Jean-Baptiste me tend la main en me souhaitant le bonjour et en me demande si j’ai trouvé le chemin sans difficulté. Il me propose de le suivre dans la bibliothèque afin de nous y installer pour l’entretien que j’ai souhaité avoir avec lui pour les besoins de mon reportage.

 

Nous prenons place dans des fauteuils qui me semblent être de style Louis XIII bien que je n’aie qu’une connaissance assez superficielle des styles de mobilier. J’accepte la tasse de café qu’il me propose et que la femme rencontrée quelques instants auparavant nous apporte.

 

Voulez-vous me rappeler le nom du journal pour lequel vous travaillez et le sujet précis de votre reportage ? Il veut également connaître les raisons qui m’ont conduit à choisir le centre de formation professionnelle de la Grande Combe. Je lui réponds que je le connais de réputation par des amis qui ont eu l’occasion d’y séjourner dans le passé. Ma réponse semble lui suffire et nous abordons l’entretien proprement dit. Je l’interroge sur les types de stages organisés, sur les profils des participants, leurs nombres, les sociétés clientes, les intervenants… Il me répond sans détour, visiblement très détendu.

 

Le château – m’explique-t-il – a été racheté, il y a une dizaine d’années par une association à vocation socioculturelle désirant offrir aux entreprises et aux cabinets spécialisés dans la formation et le conseil une structure hôtelière bien adaptée à leurs besoins. Propriété d’un agriculteur local, le château était à l’époque en piteux état. La toiture était en partie détruite, les murs menaçaient ruine par endroit, l’intérieur était à l’abandon. L’humidité rongeait les peintures à fresque. La chapelle servait de fenière. L’association a obtenu des aides de l’État qui, par ailleurs, a classé le site. L’association a été autorisée à rénover et à moderniser les bâtiments à deux conditions : Ne pas modifier l’aspect intérieur et extérieur de l’ensemble et accepter d’ouvrir une partie du château aux visites durant les mois d’été. Les principaux travaux de rénovation et d’adaptation aux activités envisagées ont duré deux ans. Il a été nommé à cette époque directeur du nouveau centre.

 

Il me propose, ensuite, de me servir de guide afin que je puisse découvrir les salles de réunion, le lieu de détente aménagé dans l’ancienne chapelle ainsi que l’étage supérieur comportant les galeries desservant les chambres. Lorsque je pénètre dans l’ancienne chapelle le récit de mon ami déboule dans mon esprit. J’imagine les événements tragiques qu’il m’a relatés. Mais tout est calme, propre et en ordre. Un billard français est disposé au centre de la salle.

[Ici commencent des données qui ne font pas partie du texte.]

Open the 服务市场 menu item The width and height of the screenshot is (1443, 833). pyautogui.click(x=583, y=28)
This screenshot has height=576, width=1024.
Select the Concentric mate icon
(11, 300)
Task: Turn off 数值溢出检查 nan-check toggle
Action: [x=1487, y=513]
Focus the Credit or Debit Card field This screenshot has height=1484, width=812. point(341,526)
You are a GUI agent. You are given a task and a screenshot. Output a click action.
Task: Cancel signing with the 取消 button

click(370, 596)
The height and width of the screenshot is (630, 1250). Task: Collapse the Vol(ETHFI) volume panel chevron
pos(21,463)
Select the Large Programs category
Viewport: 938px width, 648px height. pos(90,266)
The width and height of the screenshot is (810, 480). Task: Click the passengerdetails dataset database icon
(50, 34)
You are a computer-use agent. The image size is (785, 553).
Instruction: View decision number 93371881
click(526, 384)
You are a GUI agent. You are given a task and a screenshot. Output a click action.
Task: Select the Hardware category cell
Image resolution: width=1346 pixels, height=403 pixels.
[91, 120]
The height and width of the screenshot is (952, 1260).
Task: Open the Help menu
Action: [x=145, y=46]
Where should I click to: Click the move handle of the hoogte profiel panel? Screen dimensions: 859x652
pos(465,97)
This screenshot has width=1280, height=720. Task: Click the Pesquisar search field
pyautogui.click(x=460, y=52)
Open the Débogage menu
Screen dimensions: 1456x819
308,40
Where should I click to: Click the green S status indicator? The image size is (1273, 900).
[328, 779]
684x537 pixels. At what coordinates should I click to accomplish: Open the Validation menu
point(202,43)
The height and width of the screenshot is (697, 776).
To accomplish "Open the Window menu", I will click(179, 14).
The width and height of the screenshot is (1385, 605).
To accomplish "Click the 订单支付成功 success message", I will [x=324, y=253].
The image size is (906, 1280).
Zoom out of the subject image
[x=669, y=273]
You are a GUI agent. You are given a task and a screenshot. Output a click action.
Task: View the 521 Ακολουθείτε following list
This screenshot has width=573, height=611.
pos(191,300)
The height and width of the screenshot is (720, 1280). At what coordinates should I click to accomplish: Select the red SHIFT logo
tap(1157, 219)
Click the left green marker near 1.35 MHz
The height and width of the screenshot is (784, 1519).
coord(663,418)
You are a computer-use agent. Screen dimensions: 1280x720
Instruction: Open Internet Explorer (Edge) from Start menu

Mon mentor me montre le soupirail du cachot puis la petite galerie surplombant la salle et destinée à l’origine à accueillir le maître du lieu et ses proches durant les offices religieux.

 

Tout est parfaitement conforme à la description qui m’en a été faite.

 

En ressortant de la chapelle je m’approche de la margelle du puits et m’étonne qu’elle soit comblée de terre.

 

Jean-Baptiste m’explique que pour des raisons de sécurité il a fait boucher le puits tout en conservant la superstructure afin de respecter l’aspect original de la cour du château. Je lui demande si cela remonte à l’époque de l’acquisition du château. Il me répond que le puits a été comblé depuis prés d’un mois. Il a profité de l’absence de stagiaires pour faire effectuer ces travaux.

 

Je reste là, sur place, perplexe, face au puits, jusqu'à ce que mon hôte m’invite à le suivre pour découvrir les peintures ornant les galeries.

 

Il est prés de midi. Nous regagnons le hall d’accueil et je m’apprête à prendre congé de mon hôte lorsqu'une très jeune fille entre. À la description qui m’en a été faite, je reconnais Blandine. Jean-Baptiste lui demande d’aller l’attendre à la cuisine en lui disant qu’il en a pour un instant. Il me dit, en souriant, que c’est sa fille. Elle est là pour les vacances de printemps, me précise-t-il.

 

Au moment de nous séparer, je lui demande, comme si cela venait de me traverser soudainement l’esprit, s’il connaît l’Institut d’études pour le développement personnel situé prés de Lausanne en Suisse. Il reste muet durant un bref instant, visiblement surpris par cette question qu’il n’attendait pas. Il se ressaisit et me demande de répéter le nom comme s’il avait mal compris. Je lui repose ma question en lui disant qu’un ami m’en a parlé. J’ai cru comprendre que c’est un organisme qui œuvre, lui aussi, dans le domaine du conseil en management, lui dis-je. Jean-Baptiste me répond, d’un ton qui ne me convainc pas, que ce nom ne lui évoque rien. Il ajoute que les organismes de conseil et de formation sont très nombreux et que, de plus, celui-ci n’est même pas en France. J’ai le sentiment qu’il me ment mais il me paraît difficile de pousser plus loin mes interrogations sans risquer de me dévoiler. L’entretien est terminé. Nous prenons congé.

 

Le château s’efface bientôt du rétroviseur. Je prends la route en direction de la Suisse afin de rendre visite à l’Institut d’études pour le développement personnel. J’ignore pourquoi mais j’ai l’intuition qu’Aïcha ne s’y trouve pas. A-t-elle jamais quitté la Grande Combe ? Si ce que Jean-Baptiste a déclaré se révèle exact il est fort probable que la malheureuse n’a pas été relâchée par ses bourreaux. Qu’en ont-ils fait ? Jean-Baptiste a-t-il agit sur ordre et avec Pierre comme il l’a prétendu ou bien a-t-il commis seul ce forfait ? Que s’est-il vraiment passé ce soir là et qu’est devenue cette jeune femme ?

 

Le lendemain, j’arrive à la petite ville suisse de M… et me présente, toujours sous ma couverture de journaliste, au centre d’études pour le développement personnel. Je dois montrer patte blanche à la grille d’entrée verrouillant l’accès au bâtiment situé au milieu d’un vaste parc en partie arboré. Le bâtiment ressemble à un hôtel de style traditionnel de cette région. J’aperçois quelques personnes assises dans une salle de réunion. Elles écoutent attentivement l’exposé d’une femme blonde qui doit être l’animatrice. Elle semble donner des conseils à l’un des participants qui fait face aux autres. Il s’agit probablement d’un exercice d’expression orale.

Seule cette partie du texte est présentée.